WHAT YOU SHOULD DO
From the first line to the last, print the data exactly as written.

MATERIAL FOR THIS TASK
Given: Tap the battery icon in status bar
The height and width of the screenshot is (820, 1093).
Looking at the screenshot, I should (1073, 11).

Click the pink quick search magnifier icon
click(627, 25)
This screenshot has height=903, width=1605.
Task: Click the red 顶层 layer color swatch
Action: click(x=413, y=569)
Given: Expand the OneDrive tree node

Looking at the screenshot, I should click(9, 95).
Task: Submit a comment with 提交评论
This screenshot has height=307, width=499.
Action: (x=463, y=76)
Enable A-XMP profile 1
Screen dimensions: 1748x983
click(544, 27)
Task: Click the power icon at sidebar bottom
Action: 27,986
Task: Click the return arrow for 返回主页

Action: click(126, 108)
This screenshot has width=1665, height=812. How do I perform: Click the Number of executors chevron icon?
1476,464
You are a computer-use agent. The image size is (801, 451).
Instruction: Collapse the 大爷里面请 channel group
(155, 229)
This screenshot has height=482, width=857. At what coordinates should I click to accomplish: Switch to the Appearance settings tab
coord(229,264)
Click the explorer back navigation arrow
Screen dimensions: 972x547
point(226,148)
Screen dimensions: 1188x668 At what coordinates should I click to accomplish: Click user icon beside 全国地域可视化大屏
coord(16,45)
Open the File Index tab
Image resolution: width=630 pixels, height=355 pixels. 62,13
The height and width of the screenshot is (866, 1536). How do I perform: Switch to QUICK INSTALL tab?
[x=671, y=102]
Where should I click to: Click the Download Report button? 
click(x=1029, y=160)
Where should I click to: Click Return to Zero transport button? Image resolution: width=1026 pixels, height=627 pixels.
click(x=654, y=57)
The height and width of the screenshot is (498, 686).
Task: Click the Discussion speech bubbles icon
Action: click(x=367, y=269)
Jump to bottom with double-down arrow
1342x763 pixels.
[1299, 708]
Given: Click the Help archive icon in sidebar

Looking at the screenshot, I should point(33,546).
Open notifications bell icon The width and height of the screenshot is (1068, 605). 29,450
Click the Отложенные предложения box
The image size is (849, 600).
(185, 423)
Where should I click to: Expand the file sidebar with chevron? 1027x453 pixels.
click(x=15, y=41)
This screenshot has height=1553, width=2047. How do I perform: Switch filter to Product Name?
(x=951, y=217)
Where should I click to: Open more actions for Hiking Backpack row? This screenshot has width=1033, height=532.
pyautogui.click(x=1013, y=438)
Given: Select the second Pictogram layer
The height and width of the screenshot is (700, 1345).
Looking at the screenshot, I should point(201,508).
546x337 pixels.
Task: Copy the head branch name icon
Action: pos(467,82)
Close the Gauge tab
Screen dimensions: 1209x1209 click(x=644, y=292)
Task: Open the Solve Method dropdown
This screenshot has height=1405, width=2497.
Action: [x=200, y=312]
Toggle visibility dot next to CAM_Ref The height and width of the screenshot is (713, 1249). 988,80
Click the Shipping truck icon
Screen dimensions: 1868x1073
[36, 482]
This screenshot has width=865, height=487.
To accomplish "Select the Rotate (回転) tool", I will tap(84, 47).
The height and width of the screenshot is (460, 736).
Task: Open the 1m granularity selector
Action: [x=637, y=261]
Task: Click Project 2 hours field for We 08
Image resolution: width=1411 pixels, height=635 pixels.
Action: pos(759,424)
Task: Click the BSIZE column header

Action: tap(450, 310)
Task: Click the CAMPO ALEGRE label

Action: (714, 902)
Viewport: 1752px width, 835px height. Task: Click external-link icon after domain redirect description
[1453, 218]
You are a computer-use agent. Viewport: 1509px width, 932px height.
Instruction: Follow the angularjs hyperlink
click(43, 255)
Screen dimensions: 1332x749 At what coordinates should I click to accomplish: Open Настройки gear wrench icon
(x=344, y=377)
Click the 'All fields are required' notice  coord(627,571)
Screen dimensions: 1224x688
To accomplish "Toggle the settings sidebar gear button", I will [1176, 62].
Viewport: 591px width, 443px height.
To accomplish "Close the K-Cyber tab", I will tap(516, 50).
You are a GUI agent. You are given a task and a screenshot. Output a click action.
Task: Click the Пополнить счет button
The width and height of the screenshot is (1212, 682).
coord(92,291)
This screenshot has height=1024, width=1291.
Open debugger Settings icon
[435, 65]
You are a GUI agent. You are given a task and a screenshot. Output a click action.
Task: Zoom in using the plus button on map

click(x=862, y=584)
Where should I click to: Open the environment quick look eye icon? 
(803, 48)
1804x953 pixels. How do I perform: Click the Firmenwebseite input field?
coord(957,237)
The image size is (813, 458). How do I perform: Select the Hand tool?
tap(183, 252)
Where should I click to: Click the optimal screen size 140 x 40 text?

COMPLETED EXERCISE
Given: Tap the battery icon in status bar
The height and width of the screenshot is (820, 1093).
Looking at the screenshot, I should (1073, 11).

Click the pink quick search magnifier icon
click(627, 25)
This screenshot has height=903, width=1605.
Task: Click the red 顶层 layer color swatch
Action: click(x=413, y=569)
Given: Expand the OneDrive tree node

Looking at the screenshot, I should click(9, 95).
Task: Submit a comment with 提交评论
This screenshot has height=307, width=499.
Action: (x=463, y=76)
Enable A-XMP profile 1
Screen dimensions: 1748x983
click(544, 27)
Task: Click the power icon at sidebar bottom
Action: 27,986
Task: Click the return arrow for 返回主页

Action: click(126, 108)
This screenshot has width=1665, height=812. How do I perform: Click the Number of executors chevron icon?
1476,464
You are a computer-use agent. The image size is (801, 451).
Instruction: Collapse the 大爷里面请 channel group
(155, 229)
This screenshot has height=482, width=857. At what coordinates should I click to accomplish: Switch to the Appearance settings tab
coord(229,264)
Click the explorer back navigation arrow
Screen dimensions: 972x547
point(226,148)
Screen dimensions: 1188x668 At what coordinates should I click to accomplish: Click user icon beside 全国地域可视化大屏
coord(16,45)
Open the File Index tab
Image resolution: width=630 pixels, height=355 pixels. 62,13
The height and width of the screenshot is (866, 1536). How do I perform: Switch to QUICK INSTALL tab?
[x=671, y=102]
Where should I click to: Click the Download Report button? 
click(x=1029, y=160)
Where should I click to: Click Return to Zero transport button? Image resolution: width=1026 pixels, height=627 pixels.
click(x=654, y=57)
The height and width of the screenshot is (498, 686).
Task: Click the Discussion speech bubbles icon
Action: click(x=367, y=269)
Jump to bottom with double-down arrow
1342x763 pixels.
[1299, 708]
Given: Click the Help archive icon in sidebar

Looking at the screenshot, I should point(33,546).
Open notifications bell icon The width and height of the screenshot is (1068, 605). 29,450
Click the Отложенные предложения box
The image size is (849, 600).
(185, 423)
Where should I click to: Expand the file sidebar with chevron? 1027x453 pixels.
click(x=15, y=41)
This screenshot has height=1553, width=2047. How do I perform: Switch filter to Product Name?
(x=951, y=217)
Where should I click to: Open more actions for Hiking Backpack row? This screenshot has width=1033, height=532.
pyautogui.click(x=1013, y=438)
Given: Select the second Pictogram layer
The height and width of the screenshot is (700, 1345).
Looking at the screenshot, I should point(201,508).
546x337 pixels.
Task: Copy the head branch name icon
Action: pos(467,82)
Close the Gauge tab
Screen dimensions: 1209x1209 click(x=644, y=292)
Task: Open the Solve Method dropdown
This screenshot has height=1405, width=2497.
Action: [x=200, y=312]
Toggle visibility dot next to CAM_Ref The height and width of the screenshot is (713, 1249). 988,80
Click the Shipping truck icon
Screen dimensions: 1868x1073
[36, 482]
This screenshot has width=865, height=487.
To accomplish "Select the Rotate (回転) tool", I will tap(84, 47).
The height and width of the screenshot is (460, 736).
Task: Open the 1m granularity selector
Action: [x=637, y=261]
Task: Click Project 2 hours field for We 08
Image resolution: width=1411 pixels, height=635 pixels.
Action: pos(759,424)
Task: Click the BSIZE column header

Action: tap(450, 310)
Task: Click the CAMPO ALEGRE label

Action: (714, 902)
Viewport: 1752px width, 835px height. Task: Click external-link icon after domain redirect description
[1453, 218]
You are a computer-use agent. Viewport: 1509px width, 932px height.
Instruction: Follow the angularjs hyperlink
click(43, 255)
Screen dimensions: 1332x749 At what coordinates should I click to accomplish: Open Настройки gear wrench icon
(x=344, y=377)
Click the 'All fields are required' notice  coord(627,571)
Screen dimensions: 1224x688
To accomplish "Toggle the settings sidebar gear button", I will [1176, 62].
Viewport: 591px width, 443px height.
To accomplish "Close the K-Cyber tab", I will tap(516, 50).
You are a GUI agent. You are given a task and a screenshot. Output a click action.
Task: Click the Пополнить счет button
The width and height of the screenshot is (1212, 682).
coord(92,291)
This screenshot has height=1024, width=1291.
Open debugger Settings icon
[435, 65]
You are a GUI agent. You are given a task and a screenshot. Output a click action.
Task: Zoom in using the plus button on map

click(x=862, y=584)
Where should I click to: Open the environment quick look eye icon? 
(803, 48)
1804x953 pixels. How do I perform: Click the Firmenwebseite input field?
coord(957,237)
The image size is (813, 458). How do I perform: Select the Hand tool?
tap(183, 252)
Where should I click to: Click the optimal screen size 140 x 40 text?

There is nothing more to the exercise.